[START OF PROVIDED RECORDS]
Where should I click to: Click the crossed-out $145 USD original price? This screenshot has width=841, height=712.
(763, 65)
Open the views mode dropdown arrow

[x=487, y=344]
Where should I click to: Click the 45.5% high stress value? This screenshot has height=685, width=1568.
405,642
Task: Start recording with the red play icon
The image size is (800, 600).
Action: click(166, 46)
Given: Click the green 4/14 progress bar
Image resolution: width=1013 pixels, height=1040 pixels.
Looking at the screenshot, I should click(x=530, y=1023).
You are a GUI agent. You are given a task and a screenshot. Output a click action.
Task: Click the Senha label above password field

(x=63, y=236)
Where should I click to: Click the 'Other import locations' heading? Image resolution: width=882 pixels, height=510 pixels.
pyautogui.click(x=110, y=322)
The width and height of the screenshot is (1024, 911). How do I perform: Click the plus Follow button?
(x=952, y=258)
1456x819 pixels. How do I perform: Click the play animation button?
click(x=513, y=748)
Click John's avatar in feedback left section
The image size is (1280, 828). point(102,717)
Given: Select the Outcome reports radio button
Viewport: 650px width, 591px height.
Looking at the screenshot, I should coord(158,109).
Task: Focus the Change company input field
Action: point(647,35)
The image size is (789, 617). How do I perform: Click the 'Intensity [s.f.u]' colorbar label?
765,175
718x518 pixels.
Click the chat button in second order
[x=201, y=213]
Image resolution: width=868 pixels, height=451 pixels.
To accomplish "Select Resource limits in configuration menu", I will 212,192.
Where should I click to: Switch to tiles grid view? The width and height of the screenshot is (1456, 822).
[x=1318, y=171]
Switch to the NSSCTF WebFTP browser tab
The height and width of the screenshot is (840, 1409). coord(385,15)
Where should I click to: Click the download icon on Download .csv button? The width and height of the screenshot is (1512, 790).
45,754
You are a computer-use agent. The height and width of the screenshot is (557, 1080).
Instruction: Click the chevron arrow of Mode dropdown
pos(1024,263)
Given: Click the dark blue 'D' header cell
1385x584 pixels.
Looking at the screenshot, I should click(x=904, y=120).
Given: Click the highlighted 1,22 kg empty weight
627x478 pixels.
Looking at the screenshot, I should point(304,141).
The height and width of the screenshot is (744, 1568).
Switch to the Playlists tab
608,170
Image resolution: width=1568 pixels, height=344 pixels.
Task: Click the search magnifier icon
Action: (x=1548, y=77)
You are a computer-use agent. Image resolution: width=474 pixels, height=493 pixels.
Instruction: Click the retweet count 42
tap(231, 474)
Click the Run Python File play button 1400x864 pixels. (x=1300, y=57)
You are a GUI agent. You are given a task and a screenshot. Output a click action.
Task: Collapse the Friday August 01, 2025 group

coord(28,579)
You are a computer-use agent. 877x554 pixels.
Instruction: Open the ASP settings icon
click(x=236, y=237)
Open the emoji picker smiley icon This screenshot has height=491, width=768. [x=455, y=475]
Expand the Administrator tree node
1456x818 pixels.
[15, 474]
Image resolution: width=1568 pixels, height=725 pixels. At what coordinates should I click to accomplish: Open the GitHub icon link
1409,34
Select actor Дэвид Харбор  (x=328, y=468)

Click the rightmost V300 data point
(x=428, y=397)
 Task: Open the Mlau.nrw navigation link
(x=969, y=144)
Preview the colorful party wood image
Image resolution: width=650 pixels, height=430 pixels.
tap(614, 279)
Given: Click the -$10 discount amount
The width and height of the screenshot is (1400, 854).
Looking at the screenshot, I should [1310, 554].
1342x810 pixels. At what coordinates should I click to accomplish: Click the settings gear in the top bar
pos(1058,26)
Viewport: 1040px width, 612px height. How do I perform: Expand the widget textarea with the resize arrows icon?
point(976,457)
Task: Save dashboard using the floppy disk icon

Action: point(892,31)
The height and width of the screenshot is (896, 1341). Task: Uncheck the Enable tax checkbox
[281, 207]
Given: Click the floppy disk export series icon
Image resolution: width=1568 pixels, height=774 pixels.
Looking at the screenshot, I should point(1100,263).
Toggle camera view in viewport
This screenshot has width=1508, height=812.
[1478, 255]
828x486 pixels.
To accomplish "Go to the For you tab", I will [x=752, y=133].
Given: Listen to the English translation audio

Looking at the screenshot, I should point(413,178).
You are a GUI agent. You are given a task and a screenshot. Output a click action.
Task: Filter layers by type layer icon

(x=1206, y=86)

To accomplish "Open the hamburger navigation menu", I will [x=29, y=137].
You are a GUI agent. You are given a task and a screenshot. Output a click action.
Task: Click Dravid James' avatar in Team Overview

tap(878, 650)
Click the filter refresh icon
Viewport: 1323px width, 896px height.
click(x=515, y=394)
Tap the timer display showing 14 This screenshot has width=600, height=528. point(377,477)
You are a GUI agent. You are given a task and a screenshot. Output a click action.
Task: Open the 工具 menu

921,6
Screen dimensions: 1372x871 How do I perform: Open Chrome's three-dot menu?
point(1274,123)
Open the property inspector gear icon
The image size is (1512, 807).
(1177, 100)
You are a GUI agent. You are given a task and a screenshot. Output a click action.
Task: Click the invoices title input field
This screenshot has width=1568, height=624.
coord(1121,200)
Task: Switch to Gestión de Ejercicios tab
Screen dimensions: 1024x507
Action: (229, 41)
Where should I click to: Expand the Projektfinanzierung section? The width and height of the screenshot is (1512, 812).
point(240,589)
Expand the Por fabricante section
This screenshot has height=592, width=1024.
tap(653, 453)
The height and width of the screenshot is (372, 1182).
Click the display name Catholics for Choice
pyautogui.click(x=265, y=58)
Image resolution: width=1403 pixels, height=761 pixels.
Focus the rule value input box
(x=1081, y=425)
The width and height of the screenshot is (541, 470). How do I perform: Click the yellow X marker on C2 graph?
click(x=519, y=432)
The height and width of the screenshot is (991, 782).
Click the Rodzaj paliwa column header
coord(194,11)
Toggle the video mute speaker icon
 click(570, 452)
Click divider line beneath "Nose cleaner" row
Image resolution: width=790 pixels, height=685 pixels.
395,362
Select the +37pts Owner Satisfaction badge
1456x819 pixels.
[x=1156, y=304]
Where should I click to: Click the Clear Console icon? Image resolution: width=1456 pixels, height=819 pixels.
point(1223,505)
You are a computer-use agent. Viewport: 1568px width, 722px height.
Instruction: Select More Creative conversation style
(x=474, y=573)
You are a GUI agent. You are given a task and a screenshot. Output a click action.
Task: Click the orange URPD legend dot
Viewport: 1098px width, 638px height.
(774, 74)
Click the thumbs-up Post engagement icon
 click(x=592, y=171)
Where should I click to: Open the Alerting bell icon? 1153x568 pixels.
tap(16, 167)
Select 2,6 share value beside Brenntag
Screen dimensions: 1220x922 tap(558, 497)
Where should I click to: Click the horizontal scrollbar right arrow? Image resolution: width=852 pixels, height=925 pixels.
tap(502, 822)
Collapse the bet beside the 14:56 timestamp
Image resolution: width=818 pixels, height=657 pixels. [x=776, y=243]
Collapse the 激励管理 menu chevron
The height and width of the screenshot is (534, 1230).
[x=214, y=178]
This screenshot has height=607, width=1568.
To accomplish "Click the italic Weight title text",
[END OF PROVIDED RECORDS]
Rewrite all of the data above, switching every "Where should I click to:" to "Which spot should I click to:" and leaving everything else unchanged.

--- TASK RESULT ---
Which spot should I click to: Click the crossed-out $145 USD original price? This screenshot has width=841, height=712.
(763, 65)
Open the views mode dropdown arrow

[x=487, y=344]
Which spot should I click to: Click the 45.5% high stress value? This screenshot has height=685, width=1568.
405,642
Task: Start recording with the red play icon
The image size is (800, 600).
Action: click(166, 46)
Given: Click the green 4/14 progress bar
Image resolution: width=1013 pixels, height=1040 pixels.
Looking at the screenshot, I should click(x=530, y=1023).
You are a GUI agent. You are given a task and a screenshot. Output a click action.
Task: Click the Senha label above password field

(x=63, y=236)
Which spot should I click to: Click the 'Other import locations' heading? Image resolution: width=882 pixels, height=510 pixels.
pyautogui.click(x=110, y=322)
The width and height of the screenshot is (1024, 911). How do I perform: Click the plus Follow button?
(x=952, y=258)
1456x819 pixels. How do I perform: Click the play animation button?
click(x=513, y=748)
Click John's avatar in feedback left section
The image size is (1280, 828). point(102,717)
Given: Select the Outcome reports radio button
Viewport: 650px width, 591px height.
Looking at the screenshot, I should coord(158,109).
Task: Focus the Change company input field
Action: point(647,35)
The image size is (789, 617). How do I perform: Click the 'Intensity [s.f.u]' colorbar label?
765,175
718x518 pixels.
Click the chat button in second order
[x=201, y=213]
Image resolution: width=868 pixels, height=451 pixels.
To accomplish "Select Resource limits in configuration menu", I will 212,192.
Which spot should I click to: Switch to tiles grid view? The width and height of the screenshot is (1456, 822).
[x=1318, y=171]
Switch to the NSSCTF WebFTP browser tab
The height and width of the screenshot is (840, 1409). coord(385,15)
Which spot should I click to: Click the download icon on Download .csv button? The width and height of the screenshot is (1512, 790).
45,754
You are a computer-use agent. The height and width of the screenshot is (557, 1080).
Instruction: Click the chevron arrow of Mode dropdown
pos(1024,263)
Given: Click the dark blue 'D' header cell
1385x584 pixels.
Looking at the screenshot, I should click(x=904, y=120).
Given: Click the highlighted 1,22 kg empty weight
627x478 pixels.
Looking at the screenshot, I should point(304,141).
The height and width of the screenshot is (744, 1568).
Switch to the Playlists tab
608,170
Image resolution: width=1568 pixels, height=344 pixels.
Task: Click the search magnifier icon
Action: (x=1548, y=77)
You are a computer-use agent. Image resolution: width=474 pixels, height=493 pixels.
Instruction: Click the retweet count 42
tap(231, 474)
Click the Run Python File play button 1400x864 pixels. (x=1300, y=57)
You are a GUI agent. You are given a task and a screenshot. Output a click action.
Task: Collapse the Friday August 01, 2025 group

coord(28,579)
You are a computer-use agent. 877x554 pixels.
Instruction: Open the ASP settings icon
click(x=236, y=237)
Open the emoji picker smiley icon This screenshot has height=491, width=768. [x=455, y=475]
Expand the Administrator tree node
1456x818 pixels.
[15, 474]
Image resolution: width=1568 pixels, height=725 pixels. At what coordinates should I click to accomplish: Open the GitHub icon link
1409,34
Select actor Дэвид Харбор  (x=328, y=468)

Click the rightmost V300 data point
(x=428, y=397)
 Task: Open the Mlau.nrw navigation link
(x=969, y=144)
Preview the colorful party wood image
Image resolution: width=650 pixels, height=430 pixels.
tap(614, 279)
Given: Click the -$10 discount amount
The width and height of the screenshot is (1400, 854).
Looking at the screenshot, I should [1310, 554].
1342x810 pixels. At what coordinates should I click to accomplish: Click the settings gear in the top bar
pos(1058,26)
Viewport: 1040px width, 612px height. How do I perform: Expand the widget textarea with the resize arrows icon?
point(976,457)
Task: Save dashboard using the floppy disk icon

Action: point(892,31)
The height and width of the screenshot is (896, 1341). Task: Uncheck the Enable tax checkbox
[281, 207]
Given: Click the floppy disk export series icon
Image resolution: width=1568 pixels, height=774 pixels.
Looking at the screenshot, I should point(1100,263).
Toggle camera view in viewport
This screenshot has width=1508, height=812.
[1478, 255]
828x486 pixels.
To accomplish "Go to the For you tab", I will [x=752, y=133].
Given: Listen to the English translation audio

Looking at the screenshot, I should point(413,178).
You are a GUI agent. You are given a task and a screenshot. Output a click action.
Task: Filter layers by type layer icon

(x=1206, y=86)

To accomplish "Open the hamburger navigation menu", I will [x=29, y=137].
You are a GUI agent. You are given a task and a screenshot. Output a click action.
Task: Click Dravid James' avatar in Team Overview

tap(878, 650)
Click the filter refresh icon
Viewport: 1323px width, 896px height.
click(x=515, y=394)
Tap the timer display showing 14 This screenshot has width=600, height=528. point(377,477)
You are a GUI agent. You are given a task and a screenshot. Output a click action.
Task: Open the 工具 menu

921,6
Screen dimensions: 1372x871 How do I perform: Open Chrome's three-dot menu?
point(1274,123)
Open the property inspector gear icon
The image size is (1512, 807).
(1177, 100)
You are a GUI agent. You are given a task and a screenshot. Output a click action.
Task: Click the invoices title input field
This screenshot has width=1568, height=624.
coord(1121,200)
Task: Switch to Gestión de Ejercicios tab
Screen dimensions: 1024x507
Action: (229, 41)
Which spot should I click to: Expand the Projektfinanzierung section? The width and height of the screenshot is (1512, 812).
point(240,589)
Expand the Por fabricante section
This screenshot has height=592, width=1024.
tap(653, 453)
The height and width of the screenshot is (372, 1182).
Click the display name Catholics for Choice
pyautogui.click(x=265, y=58)
Image resolution: width=1403 pixels, height=761 pixels.
Focus the rule value input box
(x=1081, y=425)
The width and height of the screenshot is (541, 470). How do I perform: Click the yellow X marker on C2 graph?
click(x=519, y=432)
The height and width of the screenshot is (991, 782).
Click the Rodzaj paliwa column header
coord(194,11)
Toggle the video mute speaker icon
 click(570, 452)
Click divider line beneath "Nose cleaner" row
Image resolution: width=790 pixels, height=685 pixels.
395,362
Select the +37pts Owner Satisfaction badge
1456x819 pixels.
[x=1156, y=304]
Which spot should I click to: Click the Clear Console icon? Image resolution: width=1456 pixels, height=819 pixels.
point(1223,505)
You are a computer-use agent. Viewport: 1568px width, 722px height.
Instruction: Select More Creative conversation style
(x=474, y=573)
You are a GUI agent. You are given a task and a screenshot. Output a click action.
Task: Click the orange URPD legend dot
Viewport: 1098px width, 638px height.
(774, 74)
Click the thumbs-up Post engagement icon
 click(x=592, y=171)
Which spot should I click to: Open the Alerting bell icon? 1153x568 pixels.
tap(16, 167)
Select 2,6 share value beside Brenntag
Screen dimensions: 1220x922 tap(558, 497)
Which spot should I click to: Click the horizontal scrollbar right arrow? Image resolution: width=852 pixels, height=925 pixels.
tap(502, 822)
Collapse the bet beside the 14:56 timestamp
Image resolution: width=818 pixels, height=657 pixels. [x=776, y=243]
Collapse the 激励管理 menu chevron
The height and width of the screenshot is (534, 1230).
[x=214, y=178]
This screenshot has height=607, width=1568.
To accomplish "Click the italic Weight title text",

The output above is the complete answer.